A culture busier and more distracted than before–busy enough that even in Vermont something had changed. So Wood-Lewis cooked up plan B, which just may turn out to be one of the most innovative (and deceptively obvious) uses of the Internet so far. In his hand, the Net has become a way to meet people not half a world but half a block away.

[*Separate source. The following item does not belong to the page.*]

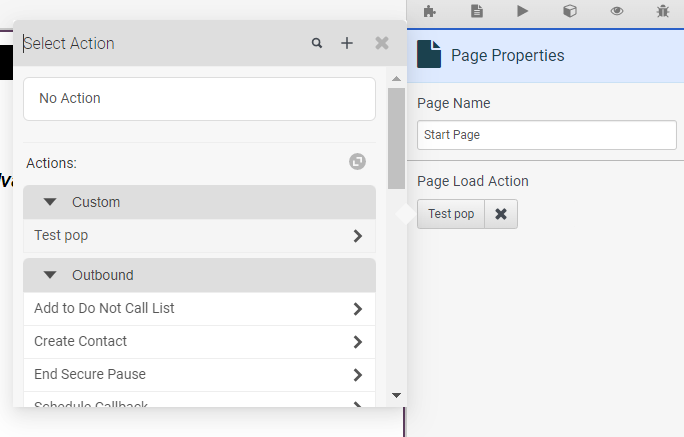
Task: Click the Test pop page load button
Action: coord(451,214)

“I invested 15 dollars at the copy shop and printed up 400 flyers and put one on every door in our neighborhood. It pretty much just said, ‘Share messages about lost cats and block parties.’ ” So was born the Five Sisters Neighborhood Forum, which he ran as a volunteer effort for six years. “It took about five minutes a day, and I was already on the computer anyway.” Every evening he’d compile the five or six messages that had arrived at his inbox during the day, and send them out in a single e-mail bulletin–that was it. Someone would write in: “Neighbors, fyi: late last night I observed a large possum ambling across my front yard. Not as bad as a skunk, but I understand that possums can damage gardens and dig up lawns.” Twenty-four hours later, another neighbor would have responded: “They have very soft feet that are not good for digging, and are not likely to cause lawn damage–and they are very clean animals and spend much of their rest time grooming themselves.” Meanwhile, someone else has pruned their apple trees and wants to share the news that they have kindling piled up on the back porch free for the taking. Down the street someone’s car has been broken into; the only thing taken was a gym bag filled with “my shoes, some sweaty clothes and a couple of issues of the New Yorker. If anyone finds it dumped in their shrubbery, let me know.”
Networking locally
Forget the World Wide Web–this one barely stretches four blocks. And no video, no rating systems, no celebrities, no hyperlinks, just the daily rhythm of neighborhood life. “It grew steadily, from 10 or 20 percent of the neighborhood to the point where by 2006 we had 90 percent of the neighborhood signed up,” says Wood-Lewis. That’s when Cottage Livingmagazine included the area in its list of the 10 best neighborhoods in the country. “And the reporter called me and he said, ‘Everywhere else in the country people would have dozens of different reasons why their place worked. But here, almost everyone put the e-mail thing on the list.’ That’s what gave me the confidence.”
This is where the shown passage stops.